Shares of Intel ( INTC) crept up Tuesday as investors responded to the long-awaited debut of the company's next-generation chip. Intel is touting its Xeon 5500 processors, which were launched on Monday, as its biggest chip announcement since the Pentium Pro nearly 15 years ago. The server-based version of the company's Nehalem processor offers twice the performance of its predecessor, the Xeon 5400, supports high levels of virtualization and can adjust to prespecified energy levels, according to Intel. "The Intel Xeon processor 5500 series is the foundation for the next decade of innovation," said Patrick Gelsinger, senior vice president and general manager of Intel's Digital Enterprise Group. "These chips showcase groundbreaking advances in performance, virtualization and workload management." In response to the news, Intel's shares rose 37 cents, or 2.5%, to $15.09, outpacing the broader advance in tech stocks that saw the Nasdaq rise 1.5%. Some tech sector heavyweights, notably Dell ( DELL) and Hewlett-Packard ( HPQ), have already unveiled Nehalem-based server products, and Apple ( AAPL) is using a desktop version in its newest Mac Pros. On Monday Intel said that more than 230 systems based on Xeon 5500 processors will be announced by more than 70 system manufacturers including Dell, Fujitsu, IBM ( IBM), Sun Microsystems ( JAVA) and Cisco Systems ( CSCO), with its new UCS product. Intel, which is sitting on a mountain of aging PC chips, is clearly looking to the server market to offset the ongoing slump in computer sales. "We believe Intel incrementally benefits from Cisco's entry (likely sole sourced from Intel) into enterprise servers," wrote Doug Freedman, an analyst at Broadpoint AmTech, in a note released Monday. "We believe the dual socket
server market has been and likely continues to be controlled by Intel-based products."

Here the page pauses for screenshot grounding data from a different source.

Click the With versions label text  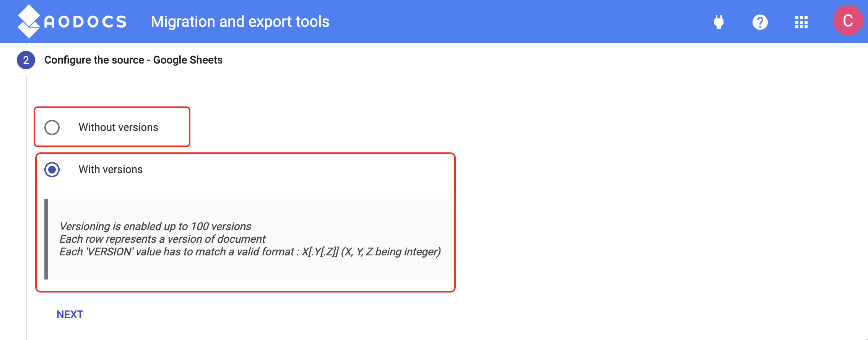pyautogui.click(x=111, y=170)
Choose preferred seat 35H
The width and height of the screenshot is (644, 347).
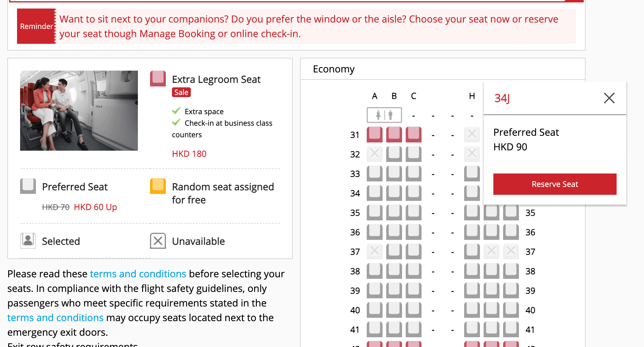pyautogui.click(x=472, y=212)
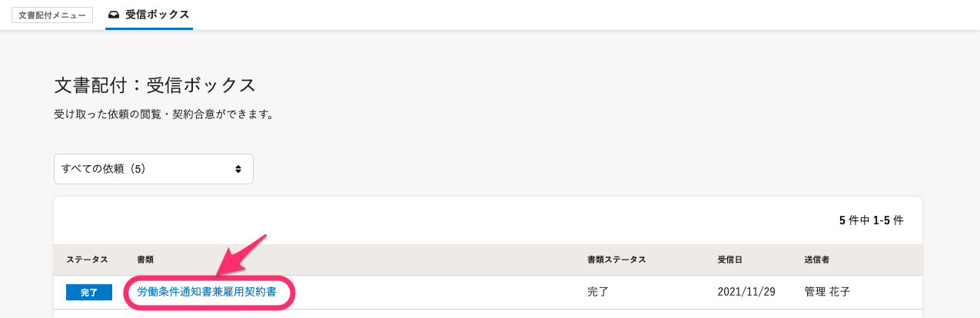Click the ステータス column header
The height and width of the screenshot is (318, 980).
(87, 260)
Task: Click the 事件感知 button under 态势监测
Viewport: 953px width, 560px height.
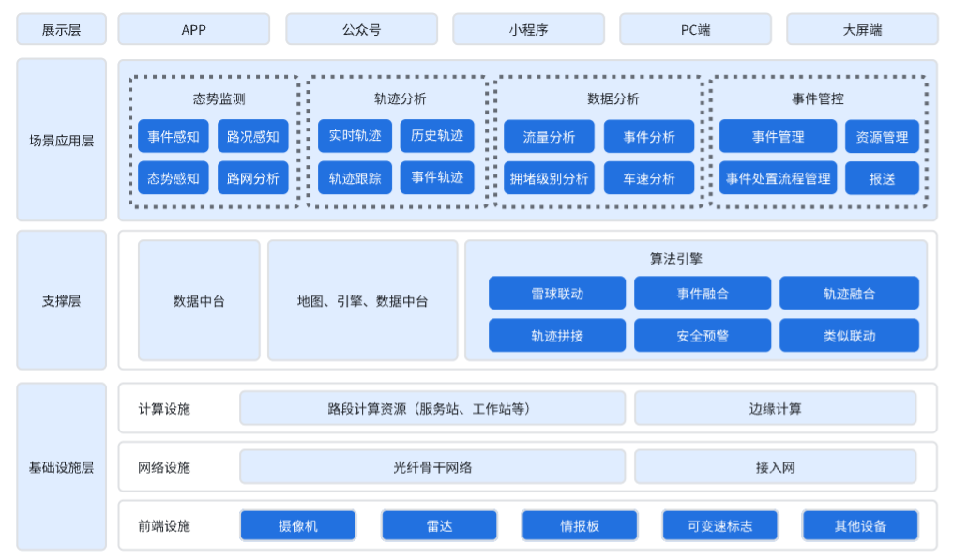Action: [x=174, y=136]
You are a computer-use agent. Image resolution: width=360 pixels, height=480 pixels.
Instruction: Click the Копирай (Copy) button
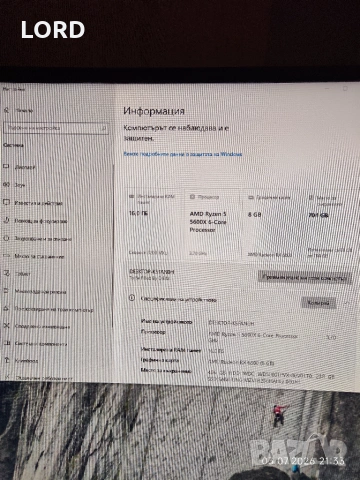click(x=319, y=303)
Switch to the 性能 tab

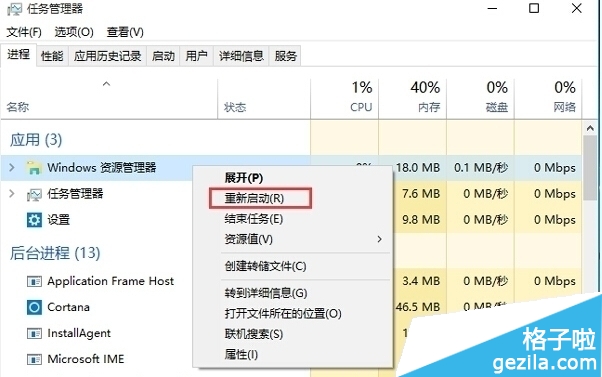(x=52, y=56)
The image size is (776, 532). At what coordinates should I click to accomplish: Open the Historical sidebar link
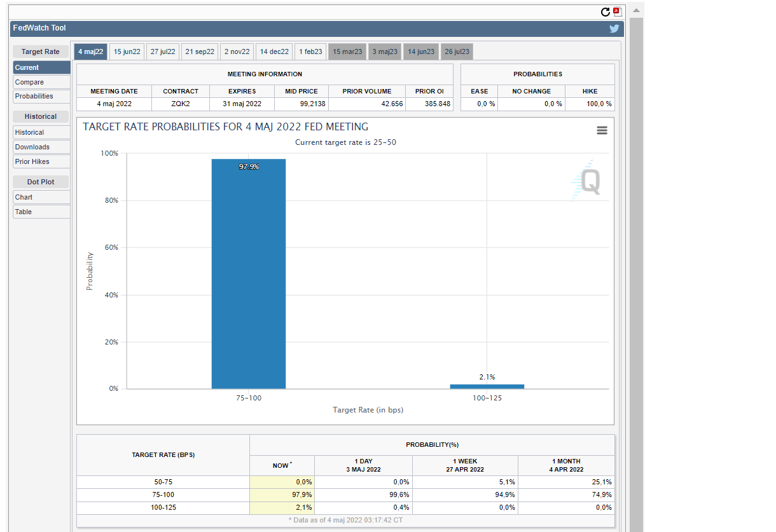(x=41, y=132)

Software companies supporting the new processor include Citrix ( CTXS), IBM, Microsoft ( MSFT), Novell ( NOVL), Oracle ( ORCL), Red Hat ( RHT), SAP AG ( SAP), Sun Microsystems and VMware ( VMW). The coming months promise to be very interesting in the chip sector. Intel's rival AMD ( AMD), for example, is expected to launch its own next-generation processor, code-named Istanbul, later this year. With chip manufacturers fighting for a share of users' shrinking tech budgets, however, there is heightened tension in the market. Intel and AMD are already embroiled in a licensing dispute, and graphics chip maker Nvidia ( NVDA) has also locked horns with Intel.